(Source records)
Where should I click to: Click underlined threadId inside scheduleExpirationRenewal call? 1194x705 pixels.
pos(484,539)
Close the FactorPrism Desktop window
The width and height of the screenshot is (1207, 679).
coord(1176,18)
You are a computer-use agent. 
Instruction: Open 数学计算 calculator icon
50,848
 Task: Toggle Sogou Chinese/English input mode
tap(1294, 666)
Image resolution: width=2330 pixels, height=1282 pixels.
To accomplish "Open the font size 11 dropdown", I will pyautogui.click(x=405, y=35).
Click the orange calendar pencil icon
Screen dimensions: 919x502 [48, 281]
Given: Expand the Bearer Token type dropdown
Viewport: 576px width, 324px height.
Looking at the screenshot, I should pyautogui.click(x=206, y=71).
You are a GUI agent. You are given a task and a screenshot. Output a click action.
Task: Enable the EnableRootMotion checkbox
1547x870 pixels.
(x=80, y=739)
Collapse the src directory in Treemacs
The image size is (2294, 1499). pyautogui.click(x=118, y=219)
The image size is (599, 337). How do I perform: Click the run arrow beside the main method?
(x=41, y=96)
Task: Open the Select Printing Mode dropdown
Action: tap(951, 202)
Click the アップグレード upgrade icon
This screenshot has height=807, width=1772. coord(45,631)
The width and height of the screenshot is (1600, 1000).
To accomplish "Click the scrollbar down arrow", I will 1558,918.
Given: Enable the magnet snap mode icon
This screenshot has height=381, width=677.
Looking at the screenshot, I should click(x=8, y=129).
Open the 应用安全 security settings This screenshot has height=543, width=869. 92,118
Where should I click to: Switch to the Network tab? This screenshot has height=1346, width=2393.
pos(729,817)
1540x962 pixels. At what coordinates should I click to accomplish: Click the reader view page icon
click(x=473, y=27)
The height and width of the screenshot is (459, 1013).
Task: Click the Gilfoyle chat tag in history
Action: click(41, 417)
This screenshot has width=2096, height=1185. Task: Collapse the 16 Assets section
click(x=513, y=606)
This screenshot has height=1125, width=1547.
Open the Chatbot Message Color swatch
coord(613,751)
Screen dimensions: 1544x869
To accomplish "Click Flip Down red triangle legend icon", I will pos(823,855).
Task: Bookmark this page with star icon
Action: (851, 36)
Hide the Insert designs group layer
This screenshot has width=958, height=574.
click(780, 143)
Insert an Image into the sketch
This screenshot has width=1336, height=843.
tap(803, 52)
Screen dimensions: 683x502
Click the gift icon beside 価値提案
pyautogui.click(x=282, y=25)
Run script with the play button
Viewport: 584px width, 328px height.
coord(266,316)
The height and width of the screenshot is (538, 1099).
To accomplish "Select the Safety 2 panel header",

ASSIGNMENT:
Report each line above that includes the string "agent".

ANSWER TO THE PROBLEM:
You are a computer-use agent. 
You are a GUI agent. You are given a task and a screenshot. Output a click action.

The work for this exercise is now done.